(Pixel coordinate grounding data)
※ ※ ※
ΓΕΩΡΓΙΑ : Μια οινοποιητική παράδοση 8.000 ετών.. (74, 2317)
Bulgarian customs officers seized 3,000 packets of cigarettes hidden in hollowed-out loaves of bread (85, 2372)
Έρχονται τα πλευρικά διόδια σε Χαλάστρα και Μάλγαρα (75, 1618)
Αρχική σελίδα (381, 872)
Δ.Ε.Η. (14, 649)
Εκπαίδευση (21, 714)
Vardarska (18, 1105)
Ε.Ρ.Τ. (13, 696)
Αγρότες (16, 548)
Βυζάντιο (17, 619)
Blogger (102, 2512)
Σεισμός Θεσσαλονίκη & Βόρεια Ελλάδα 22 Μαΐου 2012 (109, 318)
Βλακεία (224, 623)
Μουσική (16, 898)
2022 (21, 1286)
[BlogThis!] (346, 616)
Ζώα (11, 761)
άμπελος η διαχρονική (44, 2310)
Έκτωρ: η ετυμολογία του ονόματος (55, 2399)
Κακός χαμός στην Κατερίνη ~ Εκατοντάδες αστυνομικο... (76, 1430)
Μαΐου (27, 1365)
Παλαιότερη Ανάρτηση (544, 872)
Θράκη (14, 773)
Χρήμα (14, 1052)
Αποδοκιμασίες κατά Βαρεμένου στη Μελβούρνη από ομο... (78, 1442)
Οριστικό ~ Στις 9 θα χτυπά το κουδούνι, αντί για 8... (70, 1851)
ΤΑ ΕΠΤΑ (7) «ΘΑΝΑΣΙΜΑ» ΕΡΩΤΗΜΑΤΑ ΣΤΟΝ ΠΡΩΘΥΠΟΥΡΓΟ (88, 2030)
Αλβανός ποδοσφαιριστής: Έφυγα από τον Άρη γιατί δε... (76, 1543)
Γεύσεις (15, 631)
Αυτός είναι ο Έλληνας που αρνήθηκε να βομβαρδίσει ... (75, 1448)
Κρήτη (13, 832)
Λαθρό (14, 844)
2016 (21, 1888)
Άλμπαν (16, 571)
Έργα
※ ※ ※
## TO DO:
Copy every line above without altering a word.

## TASK ANSWER:
ΓΕΩΡΓΙΑ : Μια οινοποιητική παράδοση 8.000 ετών.. (74, 2317)
Bulgarian customs officers seized 3,000 packets of cigarettes hidden in hollowed-out loaves of bread (85, 2372)
Έρχονται τα πλευρικά διόδια σε Χαλάστρα και Μάλγαρα (75, 1618)
Αρχική σελίδα (381, 872)
Δ.Ε.Η. (14, 649)
Εκπαίδευση (21, 714)
Vardarska (18, 1105)
Ε.Ρ.Τ. (13, 696)
Αγρότες (16, 548)
Βυζάντιο (17, 619)
Blogger (102, 2512)
Σεισμός Θεσσαλονίκη & Βόρεια Ελλάδα 22 Μαΐου 2012 (109, 318)
Βλακεία (224, 623)
Μουσική (16, 898)
2022 (21, 1286)
[BlogThis!] (346, 616)
Ζώα (11, 761)
άμπελος η διαχρονική (44, 2310)
Έκτωρ: η ετυμολογία του ονόματος (55, 2399)
Κακός χαμός στην Κατερίνη ~ Εκατοντάδες αστυνομικο... (76, 1430)
Μαΐου (27, 1365)
Παλαιότερη Ανάρτηση (544, 872)
Θράκη (14, 773)
Χρήμα (14, 1052)
Αποδοκιμασίες κατά Βαρεμένου στη Μελβούρνη από ομο... (78, 1442)
Οριστικό ~ Στις 9 θα χτυπά το κουδούνι, αντί για 8... (70, 1851)
ΤΑ ΕΠΤΑ (7) «ΘΑΝΑΣΙΜΑ» ΕΡΩΤΗΜΑΤΑ ΣΤΟΝ ΠΡΩΘΥΠΟΥΡΓΟ (88, 2030)
Αλβανός ποδοσφαιριστής: Έφυγα από τον Άρη γιατί δε... (76, 1543)
Γεύσεις (15, 631)
Αυτός είναι ο Έλληνας που αρνήθηκε να βομβαρδίσει ... (75, 1448)
Κρήτη (13, 832)
Λαθρό (14, 844)
2016 (21, 1888)
Άλμπαν (16, 571)
Έργα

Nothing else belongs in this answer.